Exercise objective → Find the string "will" in the material. Copy every line that has it.

Extracted material →
-- Opening Marker --
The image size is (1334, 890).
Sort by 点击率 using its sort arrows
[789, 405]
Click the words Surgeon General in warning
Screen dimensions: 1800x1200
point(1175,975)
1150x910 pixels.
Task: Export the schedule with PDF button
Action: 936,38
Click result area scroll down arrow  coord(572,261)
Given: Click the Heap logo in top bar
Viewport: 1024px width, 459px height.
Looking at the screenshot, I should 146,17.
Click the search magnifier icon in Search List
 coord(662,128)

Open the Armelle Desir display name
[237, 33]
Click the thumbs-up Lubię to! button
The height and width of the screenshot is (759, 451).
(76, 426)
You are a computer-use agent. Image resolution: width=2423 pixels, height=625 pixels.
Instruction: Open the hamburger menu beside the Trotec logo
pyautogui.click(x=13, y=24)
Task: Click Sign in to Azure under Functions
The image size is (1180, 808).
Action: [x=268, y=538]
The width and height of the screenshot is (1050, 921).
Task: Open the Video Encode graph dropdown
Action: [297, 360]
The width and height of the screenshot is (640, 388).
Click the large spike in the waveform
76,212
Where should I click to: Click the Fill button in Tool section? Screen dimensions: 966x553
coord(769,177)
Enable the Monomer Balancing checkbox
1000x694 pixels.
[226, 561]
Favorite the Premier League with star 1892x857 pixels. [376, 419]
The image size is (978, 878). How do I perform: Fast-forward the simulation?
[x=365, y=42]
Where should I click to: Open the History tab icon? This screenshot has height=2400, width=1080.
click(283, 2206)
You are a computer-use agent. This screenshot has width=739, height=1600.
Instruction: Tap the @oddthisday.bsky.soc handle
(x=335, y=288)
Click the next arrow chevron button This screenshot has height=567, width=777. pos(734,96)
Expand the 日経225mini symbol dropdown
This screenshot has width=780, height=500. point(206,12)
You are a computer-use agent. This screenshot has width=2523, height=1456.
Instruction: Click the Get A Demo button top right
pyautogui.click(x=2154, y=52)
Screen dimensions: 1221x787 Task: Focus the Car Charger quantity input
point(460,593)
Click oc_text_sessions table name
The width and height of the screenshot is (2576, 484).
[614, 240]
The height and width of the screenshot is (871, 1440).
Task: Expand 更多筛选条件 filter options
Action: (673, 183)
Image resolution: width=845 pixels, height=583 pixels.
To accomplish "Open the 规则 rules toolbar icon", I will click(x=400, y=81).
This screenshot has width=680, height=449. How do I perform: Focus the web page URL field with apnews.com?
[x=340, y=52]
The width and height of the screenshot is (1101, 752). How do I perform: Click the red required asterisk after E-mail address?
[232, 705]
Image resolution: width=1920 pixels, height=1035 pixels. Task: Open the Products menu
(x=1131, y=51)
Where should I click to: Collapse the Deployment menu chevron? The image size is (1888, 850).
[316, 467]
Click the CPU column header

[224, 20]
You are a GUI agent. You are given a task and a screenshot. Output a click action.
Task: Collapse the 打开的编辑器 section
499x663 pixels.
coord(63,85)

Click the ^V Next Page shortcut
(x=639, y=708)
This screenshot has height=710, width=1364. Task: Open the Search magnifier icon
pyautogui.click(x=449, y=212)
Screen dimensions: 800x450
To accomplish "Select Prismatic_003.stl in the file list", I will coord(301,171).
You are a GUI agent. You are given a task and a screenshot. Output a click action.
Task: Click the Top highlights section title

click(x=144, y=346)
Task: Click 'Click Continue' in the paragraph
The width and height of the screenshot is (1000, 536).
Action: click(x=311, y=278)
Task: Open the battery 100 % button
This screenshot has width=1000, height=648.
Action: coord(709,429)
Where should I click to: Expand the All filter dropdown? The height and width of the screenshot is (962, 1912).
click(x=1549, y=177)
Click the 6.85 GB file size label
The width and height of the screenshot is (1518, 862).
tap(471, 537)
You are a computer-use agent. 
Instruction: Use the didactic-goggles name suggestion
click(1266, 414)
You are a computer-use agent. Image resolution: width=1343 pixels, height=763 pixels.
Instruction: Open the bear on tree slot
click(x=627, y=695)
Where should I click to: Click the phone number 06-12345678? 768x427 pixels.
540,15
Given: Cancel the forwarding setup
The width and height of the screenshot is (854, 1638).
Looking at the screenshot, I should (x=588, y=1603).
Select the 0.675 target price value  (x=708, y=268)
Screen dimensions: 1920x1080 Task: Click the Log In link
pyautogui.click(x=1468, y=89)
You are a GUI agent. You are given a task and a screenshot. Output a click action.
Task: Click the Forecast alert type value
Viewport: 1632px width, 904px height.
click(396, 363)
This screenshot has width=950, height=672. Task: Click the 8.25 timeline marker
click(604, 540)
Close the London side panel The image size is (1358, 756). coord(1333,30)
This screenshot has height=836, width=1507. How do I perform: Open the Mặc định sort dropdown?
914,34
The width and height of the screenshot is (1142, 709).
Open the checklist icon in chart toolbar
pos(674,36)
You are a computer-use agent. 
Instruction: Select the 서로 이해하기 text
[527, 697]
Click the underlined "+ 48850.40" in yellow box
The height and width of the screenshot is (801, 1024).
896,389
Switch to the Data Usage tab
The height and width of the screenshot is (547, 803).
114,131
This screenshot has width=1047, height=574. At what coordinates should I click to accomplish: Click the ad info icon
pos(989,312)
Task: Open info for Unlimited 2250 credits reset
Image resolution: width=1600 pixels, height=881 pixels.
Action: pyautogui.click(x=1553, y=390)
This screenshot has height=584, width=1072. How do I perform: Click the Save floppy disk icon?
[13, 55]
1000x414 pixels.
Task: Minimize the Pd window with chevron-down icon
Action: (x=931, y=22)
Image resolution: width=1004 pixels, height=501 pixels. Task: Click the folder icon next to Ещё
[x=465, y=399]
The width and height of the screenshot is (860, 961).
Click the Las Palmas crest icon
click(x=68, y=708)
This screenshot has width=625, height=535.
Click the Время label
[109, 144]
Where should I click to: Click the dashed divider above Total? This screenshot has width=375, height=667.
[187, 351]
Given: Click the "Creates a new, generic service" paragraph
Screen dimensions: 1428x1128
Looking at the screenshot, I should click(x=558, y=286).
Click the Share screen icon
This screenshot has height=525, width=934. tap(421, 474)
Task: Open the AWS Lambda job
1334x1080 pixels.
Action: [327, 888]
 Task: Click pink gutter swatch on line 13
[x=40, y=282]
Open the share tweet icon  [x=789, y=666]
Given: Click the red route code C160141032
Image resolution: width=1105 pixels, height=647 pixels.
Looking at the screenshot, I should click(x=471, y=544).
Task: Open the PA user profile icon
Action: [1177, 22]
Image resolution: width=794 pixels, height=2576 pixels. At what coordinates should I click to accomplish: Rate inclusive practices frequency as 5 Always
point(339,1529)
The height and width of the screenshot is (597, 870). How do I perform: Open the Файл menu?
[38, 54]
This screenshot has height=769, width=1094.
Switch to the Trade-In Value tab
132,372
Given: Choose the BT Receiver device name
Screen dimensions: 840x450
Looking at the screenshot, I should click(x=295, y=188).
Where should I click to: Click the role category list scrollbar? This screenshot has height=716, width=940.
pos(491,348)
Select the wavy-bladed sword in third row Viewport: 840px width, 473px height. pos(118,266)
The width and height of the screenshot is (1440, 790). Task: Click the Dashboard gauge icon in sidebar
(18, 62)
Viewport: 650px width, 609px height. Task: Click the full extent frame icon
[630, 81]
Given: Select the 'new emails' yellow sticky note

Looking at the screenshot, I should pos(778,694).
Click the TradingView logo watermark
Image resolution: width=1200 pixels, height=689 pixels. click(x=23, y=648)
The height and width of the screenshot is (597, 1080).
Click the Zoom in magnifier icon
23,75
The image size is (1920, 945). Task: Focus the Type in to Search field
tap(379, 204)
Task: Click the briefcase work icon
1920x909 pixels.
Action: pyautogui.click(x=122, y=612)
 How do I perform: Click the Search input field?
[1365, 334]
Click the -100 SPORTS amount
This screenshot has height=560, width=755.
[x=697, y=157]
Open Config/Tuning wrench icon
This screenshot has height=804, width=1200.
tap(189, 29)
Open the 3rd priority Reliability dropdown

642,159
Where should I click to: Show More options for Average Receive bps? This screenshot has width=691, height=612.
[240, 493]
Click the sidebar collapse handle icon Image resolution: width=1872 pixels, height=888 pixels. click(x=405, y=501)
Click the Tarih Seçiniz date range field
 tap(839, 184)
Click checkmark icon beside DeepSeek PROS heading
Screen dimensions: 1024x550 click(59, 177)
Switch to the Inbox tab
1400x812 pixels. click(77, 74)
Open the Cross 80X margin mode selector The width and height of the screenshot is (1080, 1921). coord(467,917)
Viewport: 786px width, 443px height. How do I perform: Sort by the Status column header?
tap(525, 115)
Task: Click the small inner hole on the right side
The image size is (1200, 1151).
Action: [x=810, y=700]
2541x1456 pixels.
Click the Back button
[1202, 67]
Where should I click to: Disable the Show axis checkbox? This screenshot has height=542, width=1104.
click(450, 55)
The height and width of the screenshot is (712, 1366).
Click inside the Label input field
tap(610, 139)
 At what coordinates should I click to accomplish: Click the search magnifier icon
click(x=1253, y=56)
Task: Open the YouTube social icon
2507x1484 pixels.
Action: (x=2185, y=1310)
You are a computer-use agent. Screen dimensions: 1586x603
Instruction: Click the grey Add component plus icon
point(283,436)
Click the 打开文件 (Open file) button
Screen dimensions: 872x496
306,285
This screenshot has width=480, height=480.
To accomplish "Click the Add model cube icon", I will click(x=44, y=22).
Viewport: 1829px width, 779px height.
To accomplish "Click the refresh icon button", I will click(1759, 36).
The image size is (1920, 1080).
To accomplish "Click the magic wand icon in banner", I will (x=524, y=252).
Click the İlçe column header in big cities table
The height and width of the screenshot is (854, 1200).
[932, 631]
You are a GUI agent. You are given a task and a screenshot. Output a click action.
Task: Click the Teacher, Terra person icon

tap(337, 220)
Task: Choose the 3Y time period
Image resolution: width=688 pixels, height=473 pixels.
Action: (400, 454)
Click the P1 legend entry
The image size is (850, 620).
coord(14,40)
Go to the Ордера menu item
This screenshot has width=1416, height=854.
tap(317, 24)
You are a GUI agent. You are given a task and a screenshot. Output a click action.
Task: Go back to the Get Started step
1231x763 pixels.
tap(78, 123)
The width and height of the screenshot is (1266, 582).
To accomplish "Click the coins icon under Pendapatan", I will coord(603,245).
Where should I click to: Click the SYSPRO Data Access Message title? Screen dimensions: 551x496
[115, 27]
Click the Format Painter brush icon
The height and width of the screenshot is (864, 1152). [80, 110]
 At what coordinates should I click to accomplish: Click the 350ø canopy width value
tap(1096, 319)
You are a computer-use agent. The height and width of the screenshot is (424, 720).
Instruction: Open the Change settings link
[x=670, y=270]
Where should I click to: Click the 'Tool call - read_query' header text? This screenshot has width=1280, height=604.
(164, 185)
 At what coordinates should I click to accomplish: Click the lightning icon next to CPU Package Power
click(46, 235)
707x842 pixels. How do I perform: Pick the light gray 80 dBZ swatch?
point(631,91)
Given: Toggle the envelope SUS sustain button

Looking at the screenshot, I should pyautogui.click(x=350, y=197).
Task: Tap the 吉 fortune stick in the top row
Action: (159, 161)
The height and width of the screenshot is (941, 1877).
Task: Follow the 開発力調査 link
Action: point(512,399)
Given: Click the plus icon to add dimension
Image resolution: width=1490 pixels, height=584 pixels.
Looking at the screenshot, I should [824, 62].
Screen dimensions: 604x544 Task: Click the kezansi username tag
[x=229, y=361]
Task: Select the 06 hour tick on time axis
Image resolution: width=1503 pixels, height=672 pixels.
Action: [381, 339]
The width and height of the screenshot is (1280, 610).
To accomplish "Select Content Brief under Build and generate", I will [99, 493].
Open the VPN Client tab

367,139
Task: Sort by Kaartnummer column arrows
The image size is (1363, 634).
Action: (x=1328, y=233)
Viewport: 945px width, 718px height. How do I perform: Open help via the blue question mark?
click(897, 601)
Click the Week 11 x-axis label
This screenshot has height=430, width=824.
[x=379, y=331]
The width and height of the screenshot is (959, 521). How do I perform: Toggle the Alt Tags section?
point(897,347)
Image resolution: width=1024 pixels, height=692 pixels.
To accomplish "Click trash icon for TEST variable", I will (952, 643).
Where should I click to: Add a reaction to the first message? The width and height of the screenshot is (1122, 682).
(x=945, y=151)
-- Closing Marker --
Response to this task →
To accomplish "Open the 规则 rules toolbar icon", I will click(x=400, y=81).
To accomplish "Select Prismatic_003.stl in the file list", I will coord(301,171).
To accomplish "Click the Add model cube icon", I will click(x=44, y=22).
To accomplish "Click the refresh icon button", I will click(1759, 36).
To accomplish "Click the magic wand icon in banner", I will (x=524, y=252).
To accomplish "Click the coins icon under Pendapatan", I will coord(603,245).
To accomplish "Select Content Brief under Build and generate", I will [99, 493].
To accomplish "Click trash icon for TEST variable", I will (952, 643).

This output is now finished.